• [What this task involves]
Skip all pictures. Set down only the lines starting at the line containing "Open the View menu" and running to the end of the listing.

• [Supplied data]
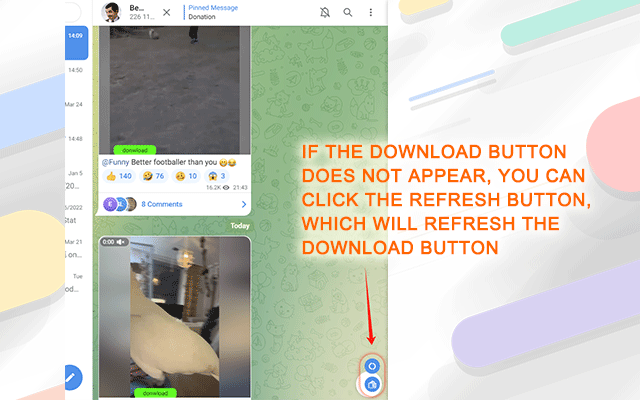Select the laughing emoji 76 reaction
Viewport: 640px width, 400px height.
153,176
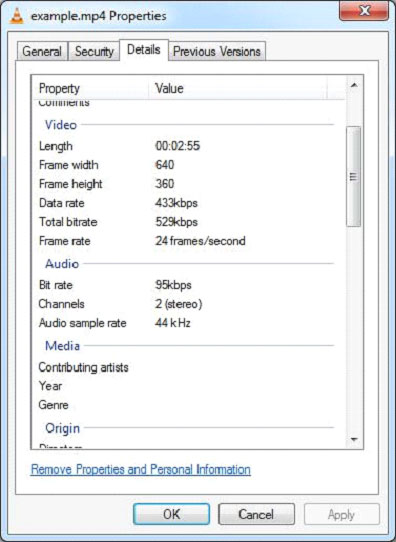Close the example.mp4 Properties dialog
The width and height of the screenshot is (396, 542).
click(365, 11)
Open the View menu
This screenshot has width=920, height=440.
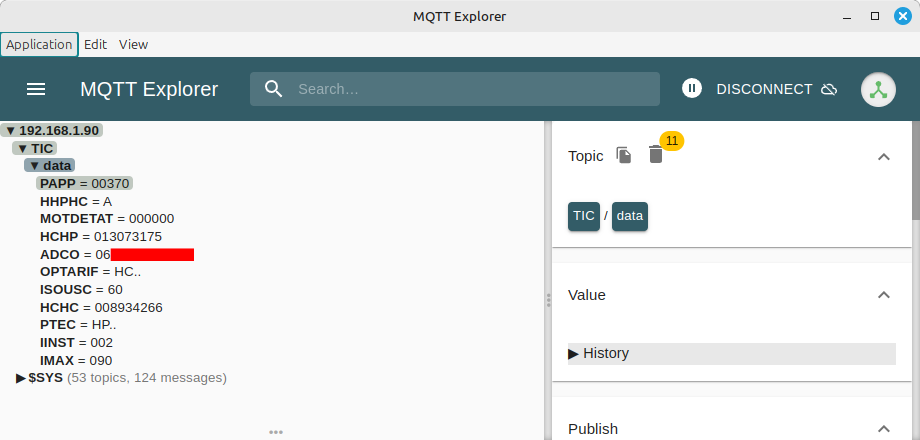[133, 44]
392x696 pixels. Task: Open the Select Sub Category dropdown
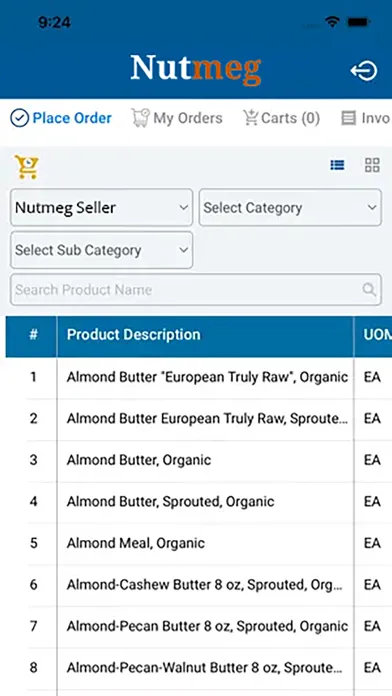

• [Output for this task]
Open the View menu
This screenshot has width=920, height=440.
[133, 44]
392x696 pixels. Task: Open the Select Sub Category dropdown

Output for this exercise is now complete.